Let's Find a New Direction

My hope is that the Board has learned a few things in our challenges of its actions.

As has been pointed out to me, they obviously learned that a consent action, such as the new Legal Fee Rule, has to be signed by all three current directors in order to be valid.  When I pointed this out in December--that the Transfer Fee Rule was not properly executed by the three directors then in office--the answer wasn't a simple "thanks, we will fix that right away."  It was "so what are your motives in raising this question, you $%^hole?"  Actually, as I said at the outset, my reason was to have the Board follow the clear legal rules in order to avoid future fights over the validity of a Board action which I supported.
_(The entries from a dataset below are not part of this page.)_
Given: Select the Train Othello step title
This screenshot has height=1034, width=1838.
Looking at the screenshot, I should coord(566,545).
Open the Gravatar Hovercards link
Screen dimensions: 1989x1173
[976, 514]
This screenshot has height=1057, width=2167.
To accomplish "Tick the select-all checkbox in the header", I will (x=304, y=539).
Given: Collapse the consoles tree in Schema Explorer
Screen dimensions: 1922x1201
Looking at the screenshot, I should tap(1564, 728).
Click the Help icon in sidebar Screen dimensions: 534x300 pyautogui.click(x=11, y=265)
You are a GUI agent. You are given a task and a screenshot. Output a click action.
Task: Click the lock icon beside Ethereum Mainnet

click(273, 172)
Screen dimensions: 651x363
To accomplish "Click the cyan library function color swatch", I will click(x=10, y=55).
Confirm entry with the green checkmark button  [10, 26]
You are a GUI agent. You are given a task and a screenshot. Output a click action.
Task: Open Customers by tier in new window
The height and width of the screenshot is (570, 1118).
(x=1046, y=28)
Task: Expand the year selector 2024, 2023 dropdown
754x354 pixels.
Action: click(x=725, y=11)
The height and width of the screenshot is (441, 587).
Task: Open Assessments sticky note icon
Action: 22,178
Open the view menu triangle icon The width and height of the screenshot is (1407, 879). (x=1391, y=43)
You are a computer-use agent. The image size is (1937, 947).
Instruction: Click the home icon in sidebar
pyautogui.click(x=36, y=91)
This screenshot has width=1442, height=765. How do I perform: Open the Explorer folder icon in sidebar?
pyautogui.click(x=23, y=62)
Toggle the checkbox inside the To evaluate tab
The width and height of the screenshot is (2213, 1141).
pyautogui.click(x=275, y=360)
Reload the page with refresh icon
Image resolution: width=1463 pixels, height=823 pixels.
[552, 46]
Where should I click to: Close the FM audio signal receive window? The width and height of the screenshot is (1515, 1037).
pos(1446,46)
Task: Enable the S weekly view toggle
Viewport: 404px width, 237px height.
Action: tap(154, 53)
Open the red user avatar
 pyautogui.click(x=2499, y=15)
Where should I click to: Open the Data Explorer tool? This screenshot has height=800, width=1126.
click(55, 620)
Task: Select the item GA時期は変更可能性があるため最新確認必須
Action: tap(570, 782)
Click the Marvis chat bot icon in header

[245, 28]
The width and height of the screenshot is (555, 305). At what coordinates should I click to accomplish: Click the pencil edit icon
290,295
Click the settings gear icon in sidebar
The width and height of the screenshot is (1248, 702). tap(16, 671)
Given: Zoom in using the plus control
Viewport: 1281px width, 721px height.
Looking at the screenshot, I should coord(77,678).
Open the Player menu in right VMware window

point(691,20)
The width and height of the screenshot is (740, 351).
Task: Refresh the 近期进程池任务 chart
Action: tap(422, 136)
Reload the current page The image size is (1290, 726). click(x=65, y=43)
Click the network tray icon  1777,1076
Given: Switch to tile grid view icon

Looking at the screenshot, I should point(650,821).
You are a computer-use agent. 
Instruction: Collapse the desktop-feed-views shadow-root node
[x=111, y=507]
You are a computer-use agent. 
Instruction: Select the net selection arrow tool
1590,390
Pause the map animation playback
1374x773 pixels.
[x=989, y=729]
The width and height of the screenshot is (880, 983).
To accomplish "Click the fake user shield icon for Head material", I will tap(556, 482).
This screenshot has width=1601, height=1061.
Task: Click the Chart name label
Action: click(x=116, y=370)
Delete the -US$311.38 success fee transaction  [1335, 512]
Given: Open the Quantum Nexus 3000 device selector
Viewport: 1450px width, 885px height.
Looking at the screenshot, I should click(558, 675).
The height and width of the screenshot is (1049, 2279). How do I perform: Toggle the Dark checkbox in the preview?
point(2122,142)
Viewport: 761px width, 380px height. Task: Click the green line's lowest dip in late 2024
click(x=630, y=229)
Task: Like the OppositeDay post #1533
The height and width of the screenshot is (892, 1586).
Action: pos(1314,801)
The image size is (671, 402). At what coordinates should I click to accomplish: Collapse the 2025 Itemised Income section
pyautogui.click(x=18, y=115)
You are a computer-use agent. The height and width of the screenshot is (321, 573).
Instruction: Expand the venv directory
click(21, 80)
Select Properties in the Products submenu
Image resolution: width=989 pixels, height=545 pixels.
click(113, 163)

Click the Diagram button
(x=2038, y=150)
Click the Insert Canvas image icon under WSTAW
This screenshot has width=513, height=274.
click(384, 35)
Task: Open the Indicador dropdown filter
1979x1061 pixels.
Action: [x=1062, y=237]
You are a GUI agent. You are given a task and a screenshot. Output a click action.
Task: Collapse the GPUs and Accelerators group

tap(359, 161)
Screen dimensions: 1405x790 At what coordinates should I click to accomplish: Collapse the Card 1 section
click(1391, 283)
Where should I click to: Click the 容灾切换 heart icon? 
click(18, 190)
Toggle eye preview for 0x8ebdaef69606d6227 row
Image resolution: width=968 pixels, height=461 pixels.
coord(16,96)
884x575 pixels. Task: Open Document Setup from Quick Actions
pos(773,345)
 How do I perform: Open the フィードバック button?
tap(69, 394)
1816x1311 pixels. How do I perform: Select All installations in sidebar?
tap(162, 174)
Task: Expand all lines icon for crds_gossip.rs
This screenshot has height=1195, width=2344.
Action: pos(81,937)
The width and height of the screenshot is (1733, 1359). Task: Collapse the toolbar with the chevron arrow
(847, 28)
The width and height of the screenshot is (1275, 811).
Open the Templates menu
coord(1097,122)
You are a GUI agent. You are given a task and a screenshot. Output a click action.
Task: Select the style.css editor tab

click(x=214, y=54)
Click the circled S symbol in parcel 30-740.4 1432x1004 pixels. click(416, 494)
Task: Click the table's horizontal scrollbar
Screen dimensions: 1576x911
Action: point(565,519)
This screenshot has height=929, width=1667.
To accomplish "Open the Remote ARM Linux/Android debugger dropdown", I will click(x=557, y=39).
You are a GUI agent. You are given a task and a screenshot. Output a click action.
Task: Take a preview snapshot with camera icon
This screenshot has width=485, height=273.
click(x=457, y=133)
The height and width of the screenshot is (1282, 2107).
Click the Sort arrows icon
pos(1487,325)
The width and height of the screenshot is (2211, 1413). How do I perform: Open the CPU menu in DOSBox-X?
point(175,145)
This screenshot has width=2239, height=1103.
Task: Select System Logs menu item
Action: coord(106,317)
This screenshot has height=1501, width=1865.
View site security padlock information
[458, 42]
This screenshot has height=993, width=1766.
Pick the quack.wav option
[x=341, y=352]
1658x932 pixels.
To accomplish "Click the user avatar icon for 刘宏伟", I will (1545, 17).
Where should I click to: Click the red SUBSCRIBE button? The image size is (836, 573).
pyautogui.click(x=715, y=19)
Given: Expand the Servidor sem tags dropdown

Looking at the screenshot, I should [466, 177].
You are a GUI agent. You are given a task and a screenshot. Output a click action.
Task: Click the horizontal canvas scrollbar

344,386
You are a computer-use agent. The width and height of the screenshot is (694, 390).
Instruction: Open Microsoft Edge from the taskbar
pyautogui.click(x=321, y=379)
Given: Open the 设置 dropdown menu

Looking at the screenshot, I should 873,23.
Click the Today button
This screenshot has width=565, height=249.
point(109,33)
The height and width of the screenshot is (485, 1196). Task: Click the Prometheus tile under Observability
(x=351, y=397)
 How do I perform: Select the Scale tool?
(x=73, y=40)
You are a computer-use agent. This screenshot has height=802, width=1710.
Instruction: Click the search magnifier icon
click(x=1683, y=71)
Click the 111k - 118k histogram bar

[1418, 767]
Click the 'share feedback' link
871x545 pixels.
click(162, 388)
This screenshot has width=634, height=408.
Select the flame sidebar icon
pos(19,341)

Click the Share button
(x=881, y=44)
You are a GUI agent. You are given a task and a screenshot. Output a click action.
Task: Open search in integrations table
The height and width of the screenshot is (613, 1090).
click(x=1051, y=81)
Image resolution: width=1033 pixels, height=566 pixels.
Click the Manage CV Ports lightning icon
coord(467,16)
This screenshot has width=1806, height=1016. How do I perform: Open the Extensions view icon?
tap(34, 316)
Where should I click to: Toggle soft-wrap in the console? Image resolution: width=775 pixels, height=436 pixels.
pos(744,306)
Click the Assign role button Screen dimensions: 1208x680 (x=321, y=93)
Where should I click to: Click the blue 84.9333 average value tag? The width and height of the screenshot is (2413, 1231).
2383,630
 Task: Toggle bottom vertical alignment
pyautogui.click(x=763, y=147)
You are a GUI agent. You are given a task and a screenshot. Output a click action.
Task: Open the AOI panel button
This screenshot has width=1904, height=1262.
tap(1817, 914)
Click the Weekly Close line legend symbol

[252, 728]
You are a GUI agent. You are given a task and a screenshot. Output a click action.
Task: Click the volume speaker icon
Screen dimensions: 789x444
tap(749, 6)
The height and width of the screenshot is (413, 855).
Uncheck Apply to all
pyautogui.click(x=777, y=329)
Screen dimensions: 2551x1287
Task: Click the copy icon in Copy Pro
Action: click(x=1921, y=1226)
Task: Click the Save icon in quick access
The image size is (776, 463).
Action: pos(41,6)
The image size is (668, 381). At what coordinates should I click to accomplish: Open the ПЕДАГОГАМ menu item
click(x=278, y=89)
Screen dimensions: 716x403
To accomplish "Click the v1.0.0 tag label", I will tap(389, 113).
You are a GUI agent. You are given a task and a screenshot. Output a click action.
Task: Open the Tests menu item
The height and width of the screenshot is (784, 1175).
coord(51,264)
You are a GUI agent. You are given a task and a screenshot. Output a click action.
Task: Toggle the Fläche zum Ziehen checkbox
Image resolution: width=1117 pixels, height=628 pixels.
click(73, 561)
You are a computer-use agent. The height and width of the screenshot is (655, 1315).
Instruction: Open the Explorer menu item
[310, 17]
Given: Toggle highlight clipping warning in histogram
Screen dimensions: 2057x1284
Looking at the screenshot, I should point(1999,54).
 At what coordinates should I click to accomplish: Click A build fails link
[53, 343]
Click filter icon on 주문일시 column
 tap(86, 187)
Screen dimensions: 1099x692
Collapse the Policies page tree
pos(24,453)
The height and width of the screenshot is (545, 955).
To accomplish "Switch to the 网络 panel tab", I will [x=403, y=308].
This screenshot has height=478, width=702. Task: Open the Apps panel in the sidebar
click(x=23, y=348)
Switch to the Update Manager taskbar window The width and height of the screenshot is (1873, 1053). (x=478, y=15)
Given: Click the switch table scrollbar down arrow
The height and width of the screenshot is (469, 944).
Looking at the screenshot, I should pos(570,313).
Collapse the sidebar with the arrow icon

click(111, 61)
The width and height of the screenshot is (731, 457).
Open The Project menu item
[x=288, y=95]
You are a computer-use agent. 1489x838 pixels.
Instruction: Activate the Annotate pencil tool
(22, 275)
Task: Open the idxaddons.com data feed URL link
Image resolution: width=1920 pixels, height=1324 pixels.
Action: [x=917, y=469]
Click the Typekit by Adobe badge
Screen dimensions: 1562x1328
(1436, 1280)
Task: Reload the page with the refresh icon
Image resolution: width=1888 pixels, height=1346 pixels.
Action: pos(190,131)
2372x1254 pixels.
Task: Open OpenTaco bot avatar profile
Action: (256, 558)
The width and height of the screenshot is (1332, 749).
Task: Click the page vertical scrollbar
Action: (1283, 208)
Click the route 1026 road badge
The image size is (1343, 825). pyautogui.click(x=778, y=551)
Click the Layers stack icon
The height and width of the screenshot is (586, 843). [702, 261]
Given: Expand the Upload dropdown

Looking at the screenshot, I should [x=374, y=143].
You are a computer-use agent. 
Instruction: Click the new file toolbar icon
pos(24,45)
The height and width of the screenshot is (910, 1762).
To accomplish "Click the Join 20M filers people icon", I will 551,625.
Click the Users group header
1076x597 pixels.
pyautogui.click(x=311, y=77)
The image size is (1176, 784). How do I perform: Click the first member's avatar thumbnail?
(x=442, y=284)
If the Board has learned that it needs to read the Bylaws and Rules, and follow them, that would be an amazing accomplishment and my wife and I could rest easy living here because, to our knowledge, we are totally into following rules that make sense and are fairly applied.  We are, however, not inclined to feel any trust whatsoever that this miracle might have taken place.  We have very substantial undisclosed reasons for believing that two of three of our Residential Committee members cannot be trusted, period.

So what should we do?  Here is my plan.

1.     First of all, I know this blog is bad for the Condo Association and Unit Owners and property values.  I also know that this blog is the reason we are still here.  With almost three thousand page readers it seems clear that people outside this community are looking in.  I will refresh the blog and take out the negativity concerning our experience with the Board President, Board, and Residential Committee if and when we receive a letter (or letters) signed by the three Residential Committee members and Robert Popp (individually or together) stating clearly and unequivocally the following:

I, ______________________________ , will not harass the Owners of Unit 812 at the Point on the River or participate in any harassment of them in any manner whatsoever.  Harassment includes, without limitation, any comments in condo wide communications or any other action by me that interferes with their right to quiet enjoyment of their home at the Point. 
2.   I, _____________________________________________ , promise that  any actions taken by me as a member of the Board of Directors of the Association or as a member of the Residential Committee against the Owners of Unit 812 will be taken in strict compliance with the language and intent of the Association’s Declaration, Bylaws, and Rules and Regulations.

What is so strange about this request is that it only asks that we be treated as the law requires them to treat us.  Nothing more.  Isn't it strange that we have to bargain for this from our elected officers? That is what I want to repair in the actions steps, below.

2.    Second, I am going to spend the next several months blogging about what our current governing documents require and how they should be adjusted to prevent forever the recurrence of the one man rule that is ruining life here for some us (at least two of us, but others have expressed similar concerns privately).  .

3.  At the same time I am going to try as hard as I can to cause the engaged readers of this blog to write collectively a platform of positions and values for a "reform" slate of three candidates to run on in the next election of Residential Committee candidates.  I have tons of ideas arising out of the mess I have found myself in these last three months and I know others have great ideas as well.

4.  Finally, I will, together with others who wish to join me, support and encourage persons who feel motivated to run for office but who have concerns about it.  One of our main commitments will be to make sure that the next Residential Committee will be all new people who are committed to the platform we will have prepared. 

I hope you will join in this effort to restore good government to the POR.  Everyone's participation is needed and will be respected and appreciated.